Hewlett-Packard wrote down the value of Autonomy by $8.8bn to protect the reputation of the former HP chief executive Meg Whitman and to find a scapegoat for the “botched” acquisition of the British firm, a court heard on Wednesday.

At the start of the defence of the Autonomy founder Mike Lynch in a $5bn fraud trial in London’s high court, the court heard that successor companies to HP and Autonomy are suing Lynch and his former chief financial officer, Sushovan Hussain, accusing them of fraudulently inflating the value of Autonomy ahead of HP’s disastrous £8bn acquisition in 2011. Lynch and Hussain deny all the allegations.

Robert Miles QC, representing Lynch, told the court that the US firm HP had taken an “aggressive approach designed to protect Meg Whitman and others in HP”. The case is an attempt to find someone to blame for HP’s business struggles, the defence said.

The 2012 announcement of irregularities at the software firm Autonomy was accompanied by a public relations campaign to protect HP executives’ reputations, the court heard.

That campaign included early warning and a phone call with the then prime minister, David Cameron, and letters to multiple coalition government cabinet members of the time, including the chancellor George Osborne, the business secretary Vince Cable and the defence minister Philip Hammond, according to internal HP documents revealed in the trial.

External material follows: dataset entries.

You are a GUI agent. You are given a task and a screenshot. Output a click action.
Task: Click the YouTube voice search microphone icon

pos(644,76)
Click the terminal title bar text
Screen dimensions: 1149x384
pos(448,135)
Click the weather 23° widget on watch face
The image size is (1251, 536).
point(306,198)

HP also ran a “truth squad” checking media reports, the communications plan showed. The “AU [Autonomy] writedown and underlying story could have a very negative impact,” said the plan. “Potential traction-killing event – ‘the drama is back at HP’.”

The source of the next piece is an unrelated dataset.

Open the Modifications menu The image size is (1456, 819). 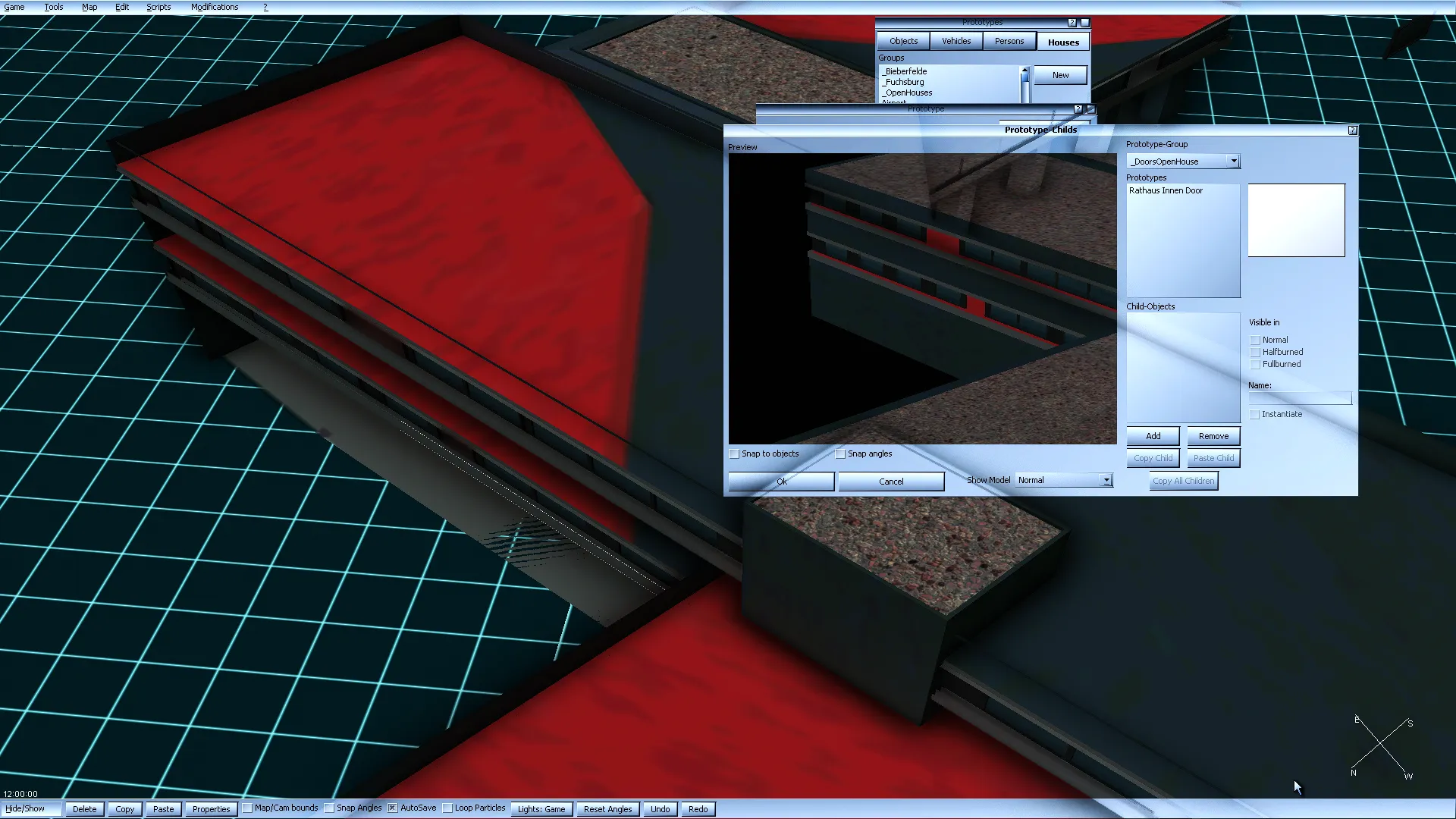tap(215, 7)
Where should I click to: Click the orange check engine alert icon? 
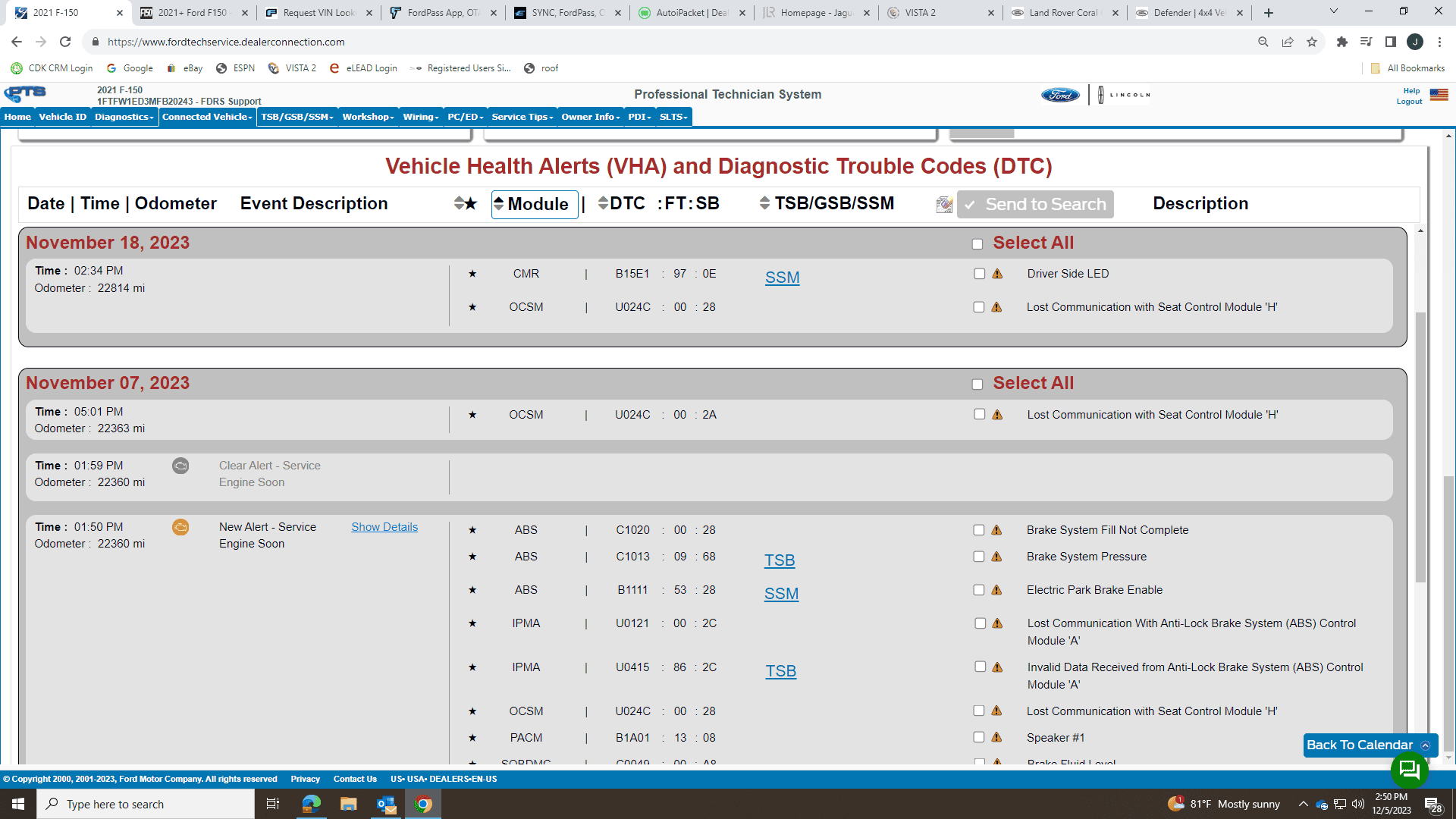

The defence argued on Wednesday that Lynch had intended to stay on to lead Autonomy as part of HP after the deal was complete, making it very unlikely that he would try to commit fraud against his future colleagues.

“The case they’re advancing entails that Dr Lynch must have been monumentally dim,” said Miles.

The claimants this week argued that Lynch and Hussain misled HP ahead of the deal, including misrepresenting transactions and committing accounting fraud to inflate revenue figures and make HP pay more in the acquisition. This allegedly included the concealment of hardware sales used to inflate revenues.

Miles argued that HP’s top executives knew of many of the accounting issues highlighted by the claimants well before they accused Lynch and Hussain of fraud.

In a post-deal audit in November 2011, the accountants Ernst & Young (now called EY) highlighted $115m in hardware revenues, the defence’s opening submission said. HP chief financial officer Catherine Lesjak responded, “Looks good” in an email responding to the Ernst & Young presentation, the documents showed.

HP’s acquisition of Autonomy had been designed to shift the business away from relatively low-margin hardware sales towards more profitable software sales.

“They pretty much gave up on those ambitious plans,” Miles said. “The acquisition was botched.”

Lynch, who was present in court for the first three days of the civil fraud trial, also faces separate criminal charges in the US. He vigorously denies the 17 charges from the Department of Justice, which include conspiracy and wire fraud and carry a maximum prison sentence of 25 years.

Hussain was convicted on similar charges in the US on April 2018 and is currently awaiting sentencing in the San Francisco area. He is expected to appeal against his conviction.